- [TEXT PASSAGE]
____________________
Police Brutality O Canada

from the Montreal Gazette
Wednesday 25 October 2000

Police sweep activists from site

KATE SWOGER and LEVON SEVUNTS
The Gazette; CP contributed to this report

(photo caption) DAVE SIDAWAY, GAZETTE / Protesters rally one block from the Sheraton Centre, site of yesterday's G20 meeting.

Hundreds of riot police drew a hard blue line around the downtown site of the G20 meeting yesterday, sweeping protesters away from outside the Sheraton Centre, where they had a permit to demonstrate.

The crackdown on a perimeter outside the site where world leaders are meeting to rework the global financing system came one day after police and protesters clashed violently during a similar demonstration against the G20.

About a half an hour before yesterday's protest was scheduled to begin, baton-wielding police in visored helmets moved in on several dozen people milling about in area in front of the Sheraton Centre on Rene Levesque Blvd., which had been cordoned off with metal barricades.
____________________
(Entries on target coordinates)
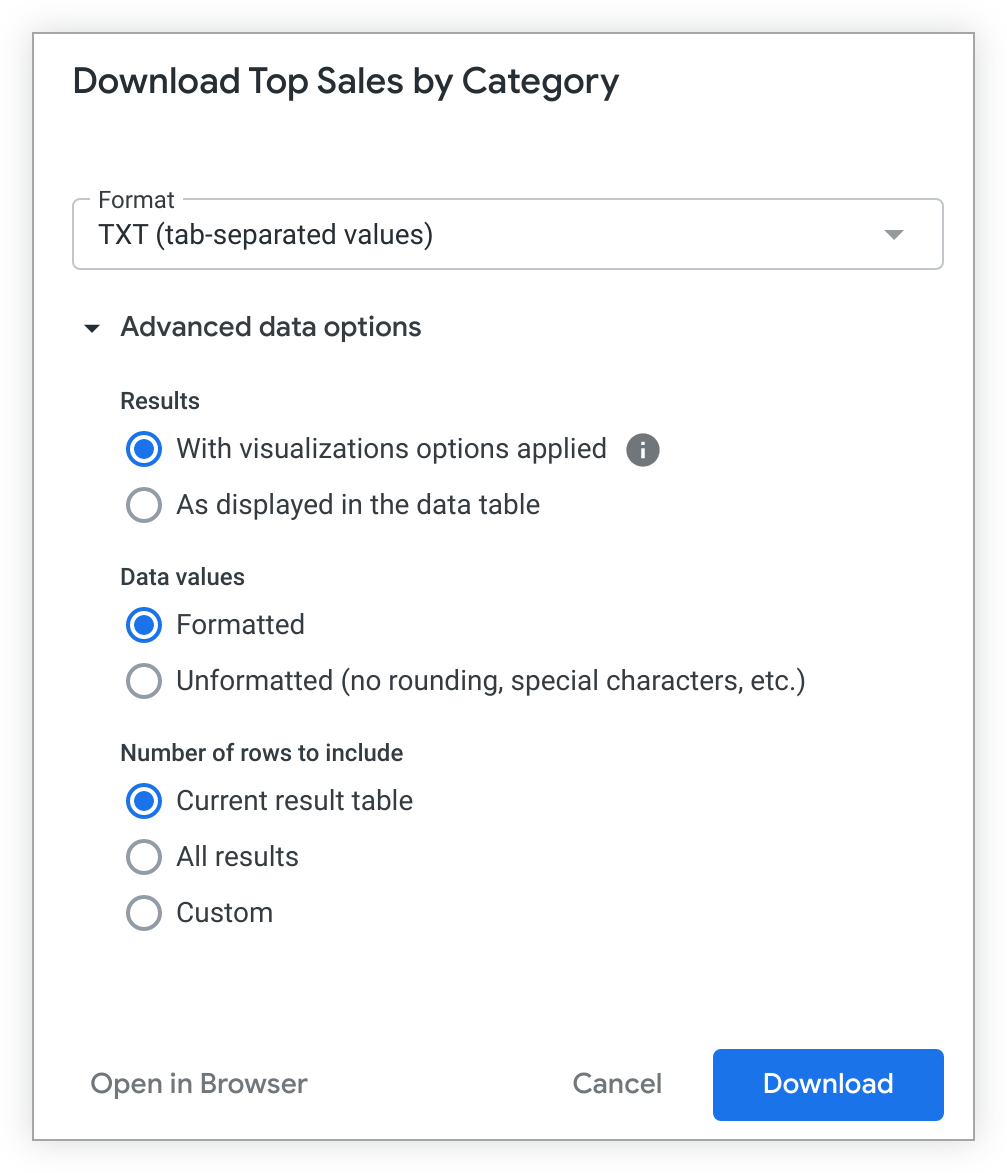Click the 'Results' section heading

[160, 401]
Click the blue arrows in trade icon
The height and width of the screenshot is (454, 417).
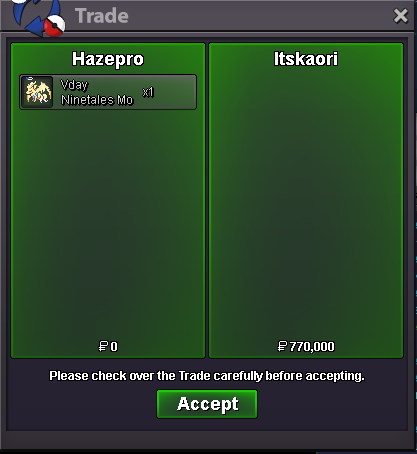pos(32,17)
____________________
- [TASKS TO PERFORM]
(a) Quote the G20 protest article from "from the Montreal" to "against the G20.".
(b) In the G20 protest article, how long before the scheduled start of the protest did police move in on the people outside the Sheraton Centre?
(c) Carry on with the G20 protest article, starting after its last sentence.

- [RESPONSES FOR EACH TASK]
(a)
from the Montreal Gazette
Wednesday 25 October 2000

Police sweep activists from site

KATE SWOGER and LEVON SEVUNTS
The Gazette; CP contributed to this report

(photo caption) DAVE SIDAWAY, GAZETTE / Protesters rally one block from the Sheraton Centre, site of yesterday's G20 meeting.

Hundreds of riot police drew a hard blue line around the downtown site of the G20 meeting yesterday, sweeping protesters away from outside the Sheraton Centre, where they had a permit to demonstrate.

The crackdown on a perimeter outside the site where world leaders are meeting to rework the global financing system came one day after police and protesters clashed violently during a similar demonstration against the G20.

(b) About half an hour.

(c)
A line of riot police slowly moved east on Rene Levesque, pushing the demonstrators back toward a barricade.

Several of the seven protesters arrested yesterday were quickly pulled behind the police line and handcuffed.

Soon afterward, an officer with a megaphone told the demonstrators to get out of the vicinity or face arrest. His orders were met with shouts of "Fascists" and "Where's democracy?" from the growing crowd as sirens blared in the background.

The police then pushed the protesters - whose ranks had grown to about 200 - behind the barricade, the two sides staring each other down for several hours as the crowd slowly dispersed.

Of the seven arrested during the evening, four were charged with unlawful assembly and three with mischief. Two of the seven were arrested after officers were assaulted or obstructed and one protester was arrested over the vandalizing of an unmarked RCMP car during the Monday riot, said Commander Andre Durocher of Montreal Urban Community police. All seven were expected to be released last night, Durocher said.

Union leader Arthur Sandborn, one of the protest organizers, denounced the police decision to move in on the demonstration.

"We invited people here, we had a permit," he said, adding that the participants in the closed-door G20 meeting have to share the blame for the shutdown.

"Things are like this because there's something wrong on the other side, too," said Sandborn, head of the Montreal council of the Confederation of National Trade Unions.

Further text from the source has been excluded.